Uang hasilnya menulis ditambah gajinya dalam bekerja di restoran tiap bulan. Sangat cukup untuk biaya hidup tiga bulan kedepan.
“[Name], kau pergi ke meja nomor sepuluh! Aku pergi ke meja nomor enam, oke?”
[Name] mengacungkan jempolnya pada teman kerjanya, “Baik!”
Gadis dengan celemek putih membalut pinggangnya itu berjalan kearah meja nomor sepuluh, empat orang menempati meja dengan nomor genap itu nampak saling berdiam-diaman, satu orang di antaranya terasa familiar bagi [Name].
“Selamat datang di restoran kami!”
[Name] sedikit kaget, salah satu orang di meja itu merupakan orang yang sangat dekat dengannya, tak lain lagi adalah Goo. Sahabatnya sendiri. Pemuda berjas biru terang dengan beberapa motif menghiasi itu menatap kearahnya sambil tersenyum lebar.

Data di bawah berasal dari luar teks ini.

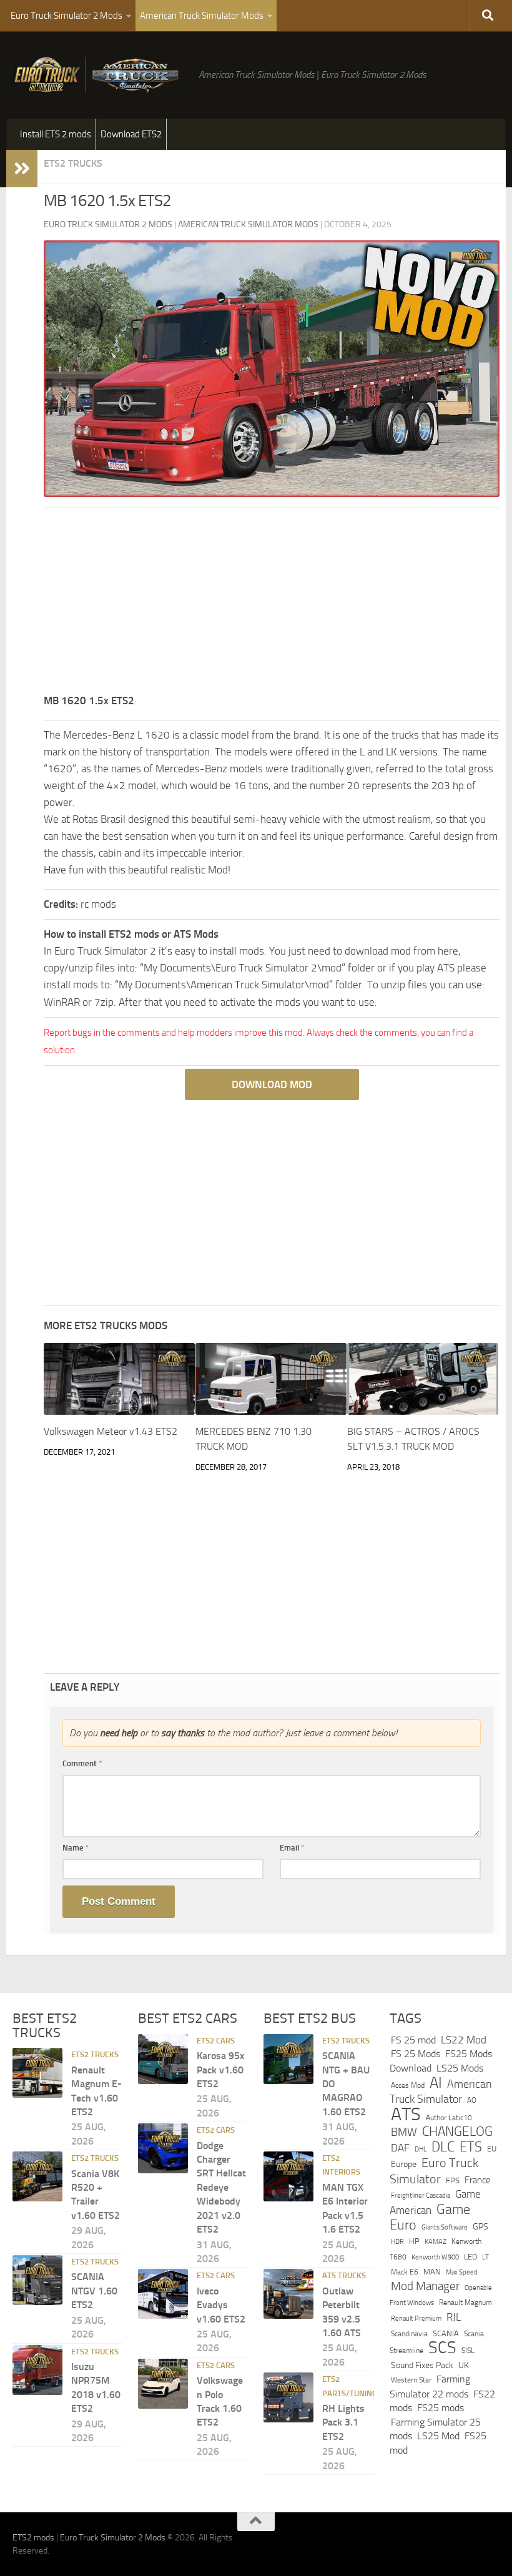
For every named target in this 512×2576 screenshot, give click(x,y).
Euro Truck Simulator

Dengan profesional [Name] tersenyum, “Ada yang bisa saya bantu atau ingin memesan sesuatu?” gadis itu sigap merogoh sakunya mengeluarkan sebuah notebook kecil dan pena.
“Dua porsi Fettucine Alfredo, satu Chicken Parmigiana, dan satu Beef Stroganoff.”
Ucap seorang pria dengan surai coklat klimis memakai jas berwarna gold, senyuman manis terpatri di wajahnya sambil mengutarakan pesanan.
[Name] tersenyum tipis sambil mencatat, “Ada lagi?”
“Empat Tequila Sunrise.”
[Name] kembali mencatat, setelah itu ia mengulang, “Mungkin ada lagi?”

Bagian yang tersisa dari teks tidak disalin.